Marsh Fork Coal Co. v. Commissioner

*692OPINION.

ARUndell:

The petitioner has attributed value to its leasehold, first because of the fair value of the coal as compared with the royalty rate specified, second, because of the position of the workings with relation to coal on other property beyond such workings, third, because of the timber rights included in the lease. Other advantages ■were also alleged, such as the use of houses on the property and of cleared land, etc.

A witness for the petitioner testified that the fair royalty rate on this coal in the hands of a lessor was 15 cents and that a reasonable estimate of the life of the deposit was 35 years. This witness placed a value of $125,000 on the coal rights, but in doing so made the assumption that only 8 cents a ton would be paid the lessor as royalty or rental. Under the terms of the lease, minimum annual payments were to be made regardless of the amount of coal produced. These amounted to $8,600 the first year, $11,488.29 the second year, and $14,335.36 for each succeeding year. These royalties or rental payments would amount to $493,155.17 during 35 years of operation. The estimated recoverable tonnage was 4,686,480, therefore, the total expected royalties receivable to a lessor charging 15 cents a ton would be $702,972. Deducting from this sum the total rentals payable under the lease leaves a net amount of $219,816.83 recoverable over a period of 35 years which represents the saviRg to the petitioner *693under the terms of the lease and attributable to coal rights. Taking into consideration this fact and all other facts and circumstances, we are of the opinion that petitioner’s interest in the coal was worth on March 1, 1913, $55,000 and depletion should be determined on this basis.

Testimony was offered to the effect that an additional value of $25,000 was attributable to the strategic position of the property, on the assumption that the petitioner could charge 3 cents a ton for bringing out through its workings the coal from the property in the rear. Article six of the lease specifically provides, however, that “ No coal or coke from lands other than the demised premises shall be by the lessee hauled through or over the demised premises or any part thereof, or loaded into railway cars from tipples or other loading places upon the demised premises.” We believe $25,000 represents the fair value of the timber rights on March 1, 1913, and have so found in the findings of fact.

The question of the right to deduct as an ordinary and necessary expense such items as locomotives, mine cars, mining machines, hoists and steel rails has- been passed upon by the Board in the Union Colleries Co., 3 B. T. A. 540. The action of the Commissioner in treating these items as capital expenditures is, therefore, approved. The record indicates that some of the rails may have been used to replace broken and worn out rails, but to what extent we are not advised. The conveyor equipment and the monitors appear to be complete replacements and not repairs to existing machines. The expenditures for sub-station equipment on the Thacker mine amounting to $1,991.20 were made to repair an existing machine and its equipment and accordingly the entire amount is deductible as expense.

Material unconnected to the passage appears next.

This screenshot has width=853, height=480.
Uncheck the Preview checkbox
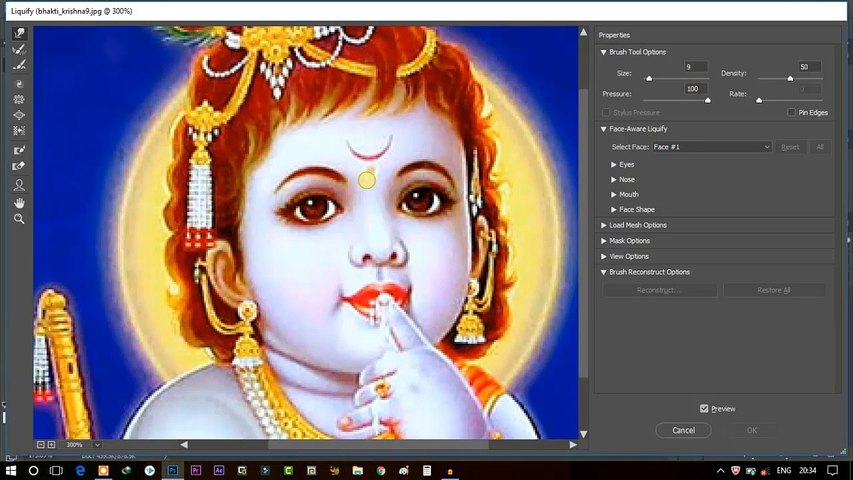click(x=704, y=408)
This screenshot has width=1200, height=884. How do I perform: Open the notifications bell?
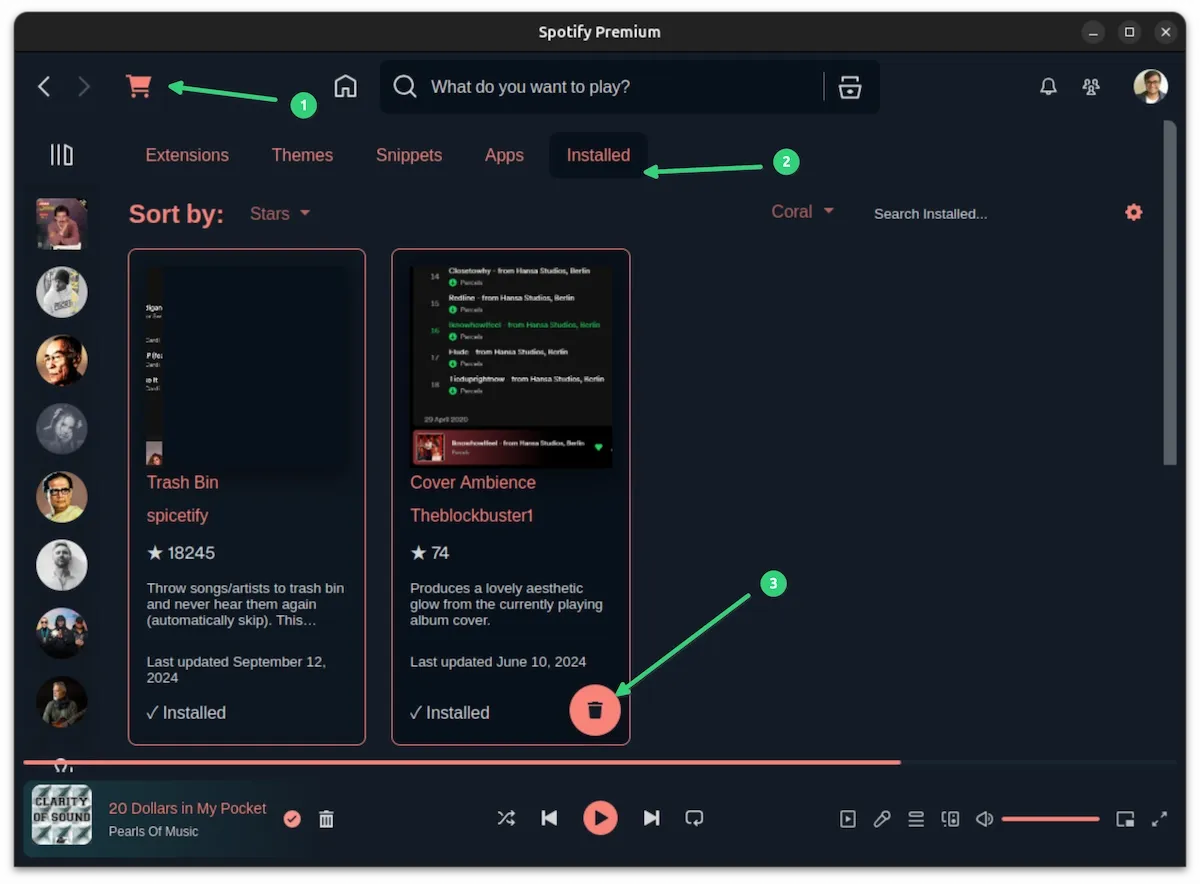tap(1048, 87)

The Commissioner’s action in disallowing as expense $48,592.57 is approved and his plea for affirmative relief granted except as to the item of sub-station equipment.

The petitioner is also entitled to additional depreciation for 1920 of $1,607 in respect to items of equipment restored to capital in prior years amounting to $32,139.98, in accordance with the stipulation of the parties.

The claim of the petitioner that certain royalties and taxes paid on inactive and undeveloped land be restored to capital is denied, first, because nothing in the lease indicates that, a separate royalty was to apply to each tract or that such royalties accrued to the credit of the petitioner and could be satisfied by unlimited future shipments, and, second, because items such as annual rental and annual taxes are deductible as expense each year and are paid for benefits *694received during the year. The mere fact that the petitioner did not take fullest advantage of the benefits for which it paid rentals and taxes does not change the character of the expenditures.

The petitioner has also included in its petition a contingent claim for relief under section 328 of the Revenue Act of 1918. No proof was submitted to show that the petitioner comes within the provisions of that section, therefore, its plea is denied.

Judgment will be entered on 10 days’ notice, under Bule 60.